[STATED GOAL] Resume the letter about the first few days in Oxford, starting right after its last sentence.

##### DOCUMENT TEXT

The First Few Days

Dear Future Oxford Study Abroad Student, henceforth to be addressed as Fosas, I’m writing now to inform you a bit on the first few days of your stay in Oxford. Likely, your beginnings in this new place will not be exactly similar to mine, but I thought a bit of insight into my own journey could perhaps sooth your nerves. If not, I recommend some peppermint tea with a healthy dollop of honey, or perhaps the lighting of a lavender scented candle. (Both did superb wonders for me).

Personally, I was absolutely terrified upon leaving Los Angeles for Oxford. I had dreamt for years about going to England, but in the final days before my departure, I was utterly amiss with worry. If you’d like an expansion on that, take a look at my previous post.

One and only plane photo I took.

Right off the bat, I should let you know that the first 72 hours here are absolutely, horrendously bonkers. You will, if you are anything like me, step off the plane you have been quarantined to for roughly ten hours (and that you have unfortunately not gotten any sleep on) into a land of temperatures and currencies unknown. You will go through customs, which hopefully, will not be too rough. Thankfully for me, I was let through with relative ease. Remember to be clear about where you are studying, and what courses you plan on taking.

It may be a good idea to freshen yourself up a bit once you get your luggage. I discovered this spectacular idea while attending a bathroom near the exit of Heathrow airport, by the money exchange booth. As I entered, I saw a girl around my age washing her face and reapplying her makeup at one of the few sinks. I was initially hesitant to join in on this ritual in a public restroom, but quickly found that it was incredibly helpful in making me feel like functional human being.

After that, I exchanged a bit of money at the airport. I’m sure you’ve heard that the exchange rate there is terrible, and yeah, it is. But I personally found it comforting to have a small amount of physical pounds before doing any sort of traveling, just to ensure I could get from London to Oxford even if (god forbid) my credit card didn’t work. With any luck, you will find the bus station with the aid of the designated airport signs. Personally, I had to ask a girl at a security station where on earth the buses to Oxford were, because luck was not on my side. She kindly pointed to my left, where a whole row of buses marked with “OXFORD” in ginormous letters lay in wait. I probably would have felt stupid, but my brain was working at about 25% it’s normal speed, so I just smiled dumbly and continued on my way.

You will not sleep on the bus ride there. Or maybe you will. I couldn’t. I stared out the window, amazed by how green everything was, and by how everyone was driving on the opposite side of the street that I was accustomed to.

Neon green grass at St. Catherine’s College.

I will tell you plainly now that you will look like a tourist when you first arrive at the Gloucester Green bus stop. It’s inevitable and it’s okay. Once you get off the bus, you will walk through a small alley way (because a sign told you that you would find taxis at the other end), and enter a large square. If it’s a Wednesday, there will be a farmer’s market and you will probably feel overwhelmed by the amount of people there (who assumedly know you are new to town by the 50 lb suitcase, 25 lb carry on, 10 lb backpack, and 5 lb laptop case in your tow). Embrace the awkward. It too shall pass.

Afraid of looking even more tourist-y than that, I didn’t ask anyone where the supposed taxi hub was, even though I was having quite a rough time finding it. My suitcase rumbled obtusely down the cobblestoned ground beside me as I fumbled for my map of the area. Of course, I couldn’t find any street signs to orient myself, so I walked up and down the surrounding streets blindly, my cacophonous luggage serenading anyone within a two mile radius. It was a solid twenty minutes before I found the hub about 30 feet from where I started. (A note: when you get to the end of the alley, go straight and to the right. I went to the left. Whoops.)

##########
##### MATERIAL SUPPLIED

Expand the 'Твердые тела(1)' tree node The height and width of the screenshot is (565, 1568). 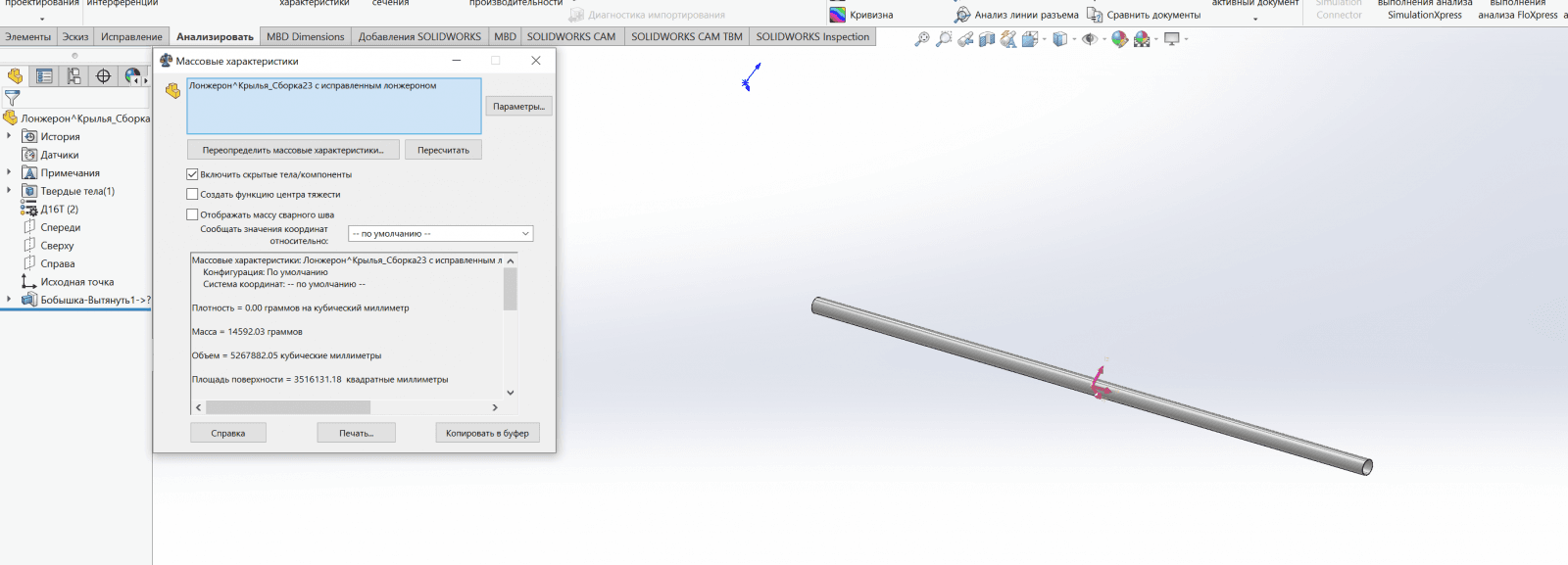(x=9, y=191)
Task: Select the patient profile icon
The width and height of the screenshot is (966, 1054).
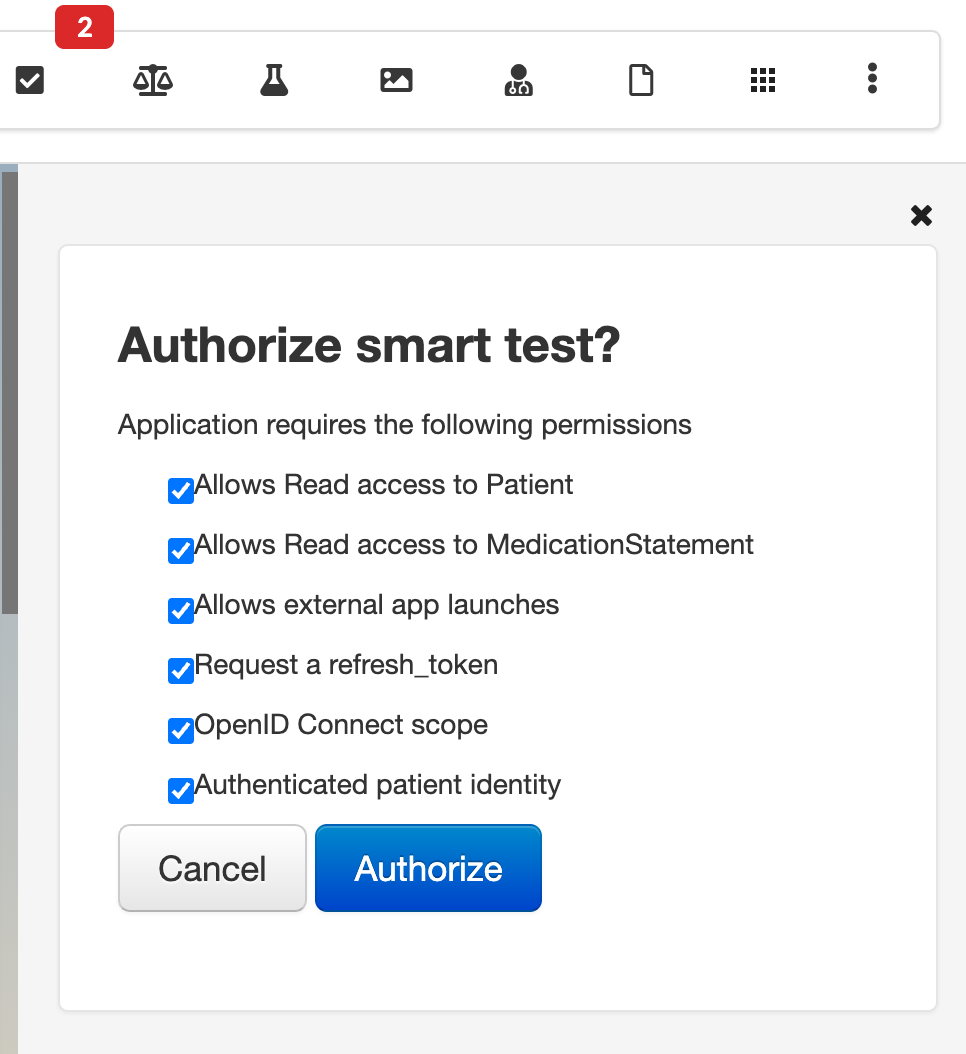Action: pos(518,80)
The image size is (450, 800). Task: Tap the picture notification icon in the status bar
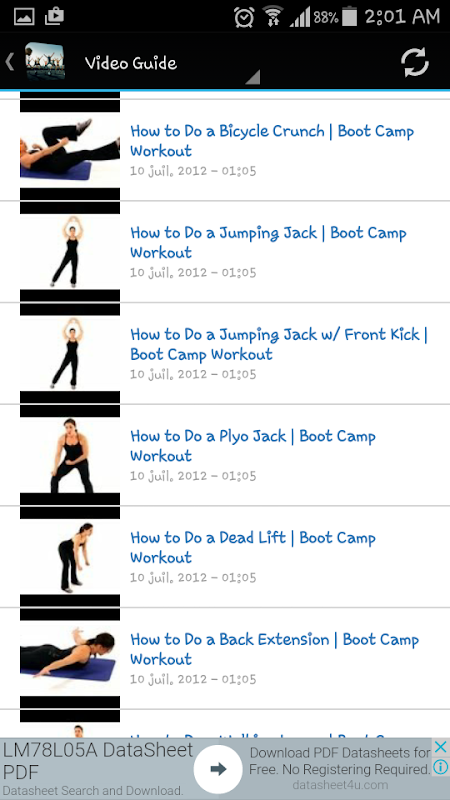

##########

[THE RESPONSE]
You have two general options for when you arrive to Oxford: arrive the day they tell you to arrive, or arrive a day or two or a week earlier. If you asked anyone in the study abroad office which option is better, they probably didn’t answer you. My guess is they instead pulled the “everyone is different, do what’s right for you” card. That’s not necessarily a bad card, but it’s a bit irritating to hear that when you’re going to a foreign country and really just want someone to tell you what will make the transition easier.

In my experience, arriving a day early was incredibly helpful. I didn’t have to worry about getting anywhere by a certain time. I didn’t have to stress about whether or not I would get my key. My mother was kind enough to book me a room in a small townhouse that, without her intentional planning, happened to be situated directly across the street from Jesus College (the college I am a part of for my stay here!).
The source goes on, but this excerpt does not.